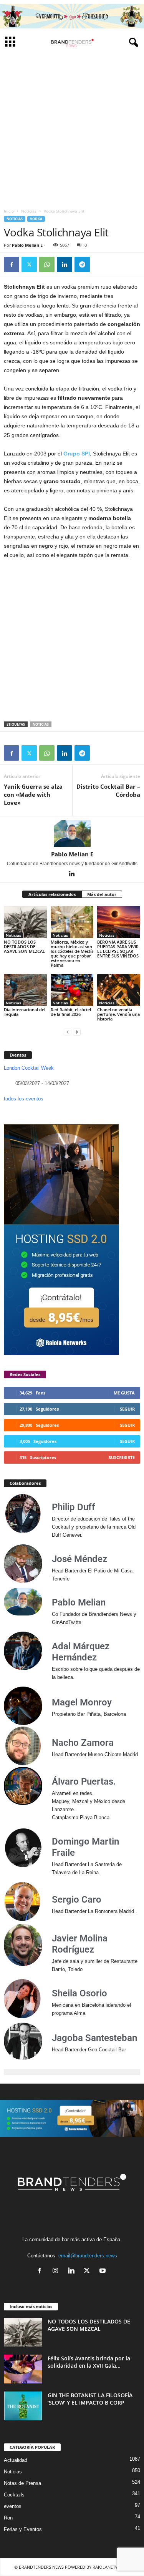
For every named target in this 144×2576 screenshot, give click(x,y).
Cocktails (14, 2495)
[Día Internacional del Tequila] (25, 990)
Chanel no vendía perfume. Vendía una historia (118, 1014)
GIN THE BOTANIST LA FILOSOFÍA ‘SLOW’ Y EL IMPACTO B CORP (90, 2399)
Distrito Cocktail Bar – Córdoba (108, 790)
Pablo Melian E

------------------------

* [Problem to solve]
Give the lines exactly, from the first line of the entries to the line with "Chanel no vendía", both ends included. Skip the pictures.

* [Reply to the exercise]
For every named target in this 144×2576 screenshot, give click(x,y).
Cocktails (14, 2495)
[Día Internacional del Tequila] (25, 990)
Chanel no vendía perfume. Vendía una historia (118, 1014)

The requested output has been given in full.